Disable or bypass normalization when converting scientific data of ULONG_IMG case?

Greetings, I am using Siril to do some scientific data processing.

The science images were taken by a high-speed photometric camera mounted on the Palomar 200 telescope (aka Hale telescope). I’m trying to stack the images using Siril, turns out that when I run the convert command, Siril’s command line returns

Normalizing the image data with [491, 509], not suitable for sequence operations

and the effective depth information of fits after conversion has been completely lost because of this auto normalization.

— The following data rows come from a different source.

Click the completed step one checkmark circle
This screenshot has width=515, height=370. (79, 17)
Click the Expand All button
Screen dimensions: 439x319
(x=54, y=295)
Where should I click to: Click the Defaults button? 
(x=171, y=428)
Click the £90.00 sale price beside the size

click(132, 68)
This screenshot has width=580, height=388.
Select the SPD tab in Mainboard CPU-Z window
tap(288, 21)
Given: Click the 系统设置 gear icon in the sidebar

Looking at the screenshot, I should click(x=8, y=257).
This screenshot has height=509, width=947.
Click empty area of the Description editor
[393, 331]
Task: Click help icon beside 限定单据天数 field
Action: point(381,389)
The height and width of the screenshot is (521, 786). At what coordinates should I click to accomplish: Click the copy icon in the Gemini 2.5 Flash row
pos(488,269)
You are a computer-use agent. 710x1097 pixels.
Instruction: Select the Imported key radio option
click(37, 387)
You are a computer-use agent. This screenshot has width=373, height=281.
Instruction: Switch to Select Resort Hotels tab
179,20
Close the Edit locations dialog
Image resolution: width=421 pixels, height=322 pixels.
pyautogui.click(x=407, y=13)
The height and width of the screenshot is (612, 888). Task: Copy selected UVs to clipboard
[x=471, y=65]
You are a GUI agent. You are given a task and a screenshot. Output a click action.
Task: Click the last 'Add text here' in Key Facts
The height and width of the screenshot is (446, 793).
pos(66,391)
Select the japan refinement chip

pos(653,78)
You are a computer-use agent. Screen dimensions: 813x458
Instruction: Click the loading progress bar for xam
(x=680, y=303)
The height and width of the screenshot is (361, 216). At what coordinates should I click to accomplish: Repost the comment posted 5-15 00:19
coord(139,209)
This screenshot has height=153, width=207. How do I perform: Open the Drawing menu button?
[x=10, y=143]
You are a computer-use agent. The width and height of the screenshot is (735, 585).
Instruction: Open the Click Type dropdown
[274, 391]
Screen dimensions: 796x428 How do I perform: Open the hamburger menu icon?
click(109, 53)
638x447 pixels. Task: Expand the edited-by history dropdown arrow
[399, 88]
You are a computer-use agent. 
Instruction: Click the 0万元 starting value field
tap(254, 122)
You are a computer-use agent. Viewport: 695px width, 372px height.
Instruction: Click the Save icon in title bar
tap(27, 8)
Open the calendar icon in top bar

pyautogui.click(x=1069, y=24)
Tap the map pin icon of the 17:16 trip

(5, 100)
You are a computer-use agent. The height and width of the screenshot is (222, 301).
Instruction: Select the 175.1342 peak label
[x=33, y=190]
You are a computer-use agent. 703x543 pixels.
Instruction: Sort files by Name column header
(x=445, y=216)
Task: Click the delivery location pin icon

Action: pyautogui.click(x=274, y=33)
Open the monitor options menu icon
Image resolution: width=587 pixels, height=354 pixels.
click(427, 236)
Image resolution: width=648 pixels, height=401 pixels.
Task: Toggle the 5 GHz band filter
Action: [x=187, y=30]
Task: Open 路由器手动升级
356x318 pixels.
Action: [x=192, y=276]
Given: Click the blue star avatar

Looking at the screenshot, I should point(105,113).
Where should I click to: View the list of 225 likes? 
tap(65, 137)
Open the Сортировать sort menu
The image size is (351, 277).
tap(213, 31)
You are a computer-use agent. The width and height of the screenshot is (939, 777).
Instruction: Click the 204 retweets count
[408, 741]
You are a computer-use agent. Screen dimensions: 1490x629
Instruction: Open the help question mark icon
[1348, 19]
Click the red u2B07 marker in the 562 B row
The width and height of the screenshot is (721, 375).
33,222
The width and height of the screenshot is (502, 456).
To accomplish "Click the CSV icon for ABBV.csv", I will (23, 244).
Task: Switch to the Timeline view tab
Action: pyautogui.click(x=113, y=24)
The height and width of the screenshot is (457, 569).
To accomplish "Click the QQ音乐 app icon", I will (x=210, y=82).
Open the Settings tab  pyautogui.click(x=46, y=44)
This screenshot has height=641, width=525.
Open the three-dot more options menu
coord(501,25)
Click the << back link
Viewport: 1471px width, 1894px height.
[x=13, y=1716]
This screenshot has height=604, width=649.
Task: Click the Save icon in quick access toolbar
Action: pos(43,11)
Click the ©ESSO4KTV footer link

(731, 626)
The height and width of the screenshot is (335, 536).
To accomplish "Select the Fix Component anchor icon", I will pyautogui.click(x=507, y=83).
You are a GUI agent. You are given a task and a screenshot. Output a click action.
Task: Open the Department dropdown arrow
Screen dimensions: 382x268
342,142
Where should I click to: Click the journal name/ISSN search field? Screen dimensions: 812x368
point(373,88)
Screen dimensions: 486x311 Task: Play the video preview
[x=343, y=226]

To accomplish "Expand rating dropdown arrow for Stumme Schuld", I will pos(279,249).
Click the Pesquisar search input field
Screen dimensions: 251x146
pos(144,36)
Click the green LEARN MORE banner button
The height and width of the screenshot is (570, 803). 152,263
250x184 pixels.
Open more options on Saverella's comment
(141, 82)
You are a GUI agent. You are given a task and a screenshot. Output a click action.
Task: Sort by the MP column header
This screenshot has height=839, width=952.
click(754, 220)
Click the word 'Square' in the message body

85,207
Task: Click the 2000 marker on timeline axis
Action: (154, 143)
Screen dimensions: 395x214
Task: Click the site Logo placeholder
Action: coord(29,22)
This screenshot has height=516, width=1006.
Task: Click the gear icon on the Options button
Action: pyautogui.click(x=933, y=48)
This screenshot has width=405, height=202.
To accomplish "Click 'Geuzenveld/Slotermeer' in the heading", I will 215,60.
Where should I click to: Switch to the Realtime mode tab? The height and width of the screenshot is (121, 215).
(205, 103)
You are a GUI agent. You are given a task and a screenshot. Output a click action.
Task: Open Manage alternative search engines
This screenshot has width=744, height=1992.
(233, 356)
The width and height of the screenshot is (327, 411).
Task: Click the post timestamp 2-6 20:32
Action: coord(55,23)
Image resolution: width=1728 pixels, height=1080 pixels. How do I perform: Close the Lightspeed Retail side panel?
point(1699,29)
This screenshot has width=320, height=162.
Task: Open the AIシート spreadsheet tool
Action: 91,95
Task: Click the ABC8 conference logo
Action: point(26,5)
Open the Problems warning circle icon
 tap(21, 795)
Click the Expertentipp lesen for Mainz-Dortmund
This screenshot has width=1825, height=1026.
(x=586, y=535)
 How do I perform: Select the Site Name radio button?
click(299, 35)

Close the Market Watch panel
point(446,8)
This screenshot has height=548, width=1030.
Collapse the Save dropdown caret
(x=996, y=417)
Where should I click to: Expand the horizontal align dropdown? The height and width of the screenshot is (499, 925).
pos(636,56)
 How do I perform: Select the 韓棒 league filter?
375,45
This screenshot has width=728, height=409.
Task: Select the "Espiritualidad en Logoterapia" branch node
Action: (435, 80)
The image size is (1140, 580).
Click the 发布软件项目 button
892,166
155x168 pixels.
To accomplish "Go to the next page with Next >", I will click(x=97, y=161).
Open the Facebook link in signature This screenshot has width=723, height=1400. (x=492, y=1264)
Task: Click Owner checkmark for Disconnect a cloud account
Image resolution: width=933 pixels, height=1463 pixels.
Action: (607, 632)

So I turned to Siril’s source code and found the following judgment statement (image_format_fits.c):

static void convert_data_float(int bitpix, const void *from, float *to, size_t nbdata, double data_max) {
                ...
		case ULONG_IMG:		// 32-bit unsigned integer pixels
			data32 = (unsigned long *)from;
			if (data_max > 0.0) {
				siril_debug_print("Normalizing image data with DATA_MAX of %d\n", round_to_int(data_max));
				for (i = 0; i < nbdata; i++)
					to[i] = (float)(((double)(data32[i])) / data_max);
			} else {
				// N.I.N.A. gives the normalization value in DATAMAX, if it's not
				// there, compute from data. This is not suitable for sequence work
				unsigned long min = ULONG_MAX, max = 0;
				for (i = 0; i < nbdata; i++) {
					min = min(data32[i], min);
					max = max(data32[i], max);
				}
				siril_log_message(_("Normalizing the image data with [%ld, %ld], not suitable for sequence operations\n"), min, max);
				mini = (double)min;
				maxi = (double)max;
				for (i = 0; i < nbdata; i++)
					to[i] = (float)((data32[i] - mini)) / (maxi - mini);
			}
			break;
                ...

I’m kinda curious what this ULONG_IMG image is? Is it possible to bypass the auto normalization? I’m using Siril 1.2.5 for Windows for image processing, and I’ve searched for a long time and haven’t found a way to bypass this normalization

Hello and welcome!
Amateur images contain data that is usually 16 bit integers per pixel. Siril can handle that and another format that is 32 bit floating point when it needs to increase the precision. The only example we have of cameras giving images in more than 16 bit per pixel is the QHY binning that simply does an addition of the values, so binning 2 is 18 bits and so on.

If you know how many bits you camera will provide, you can adjust DATAMAX accordingly (to 2^18-1, 262143, for 18 bits for example).

If you camera gives 16 bits or less for pixel data, please consider using the correct FITS pixel format for it, otherwise it will have to be normalized in some way to be usable with Siril.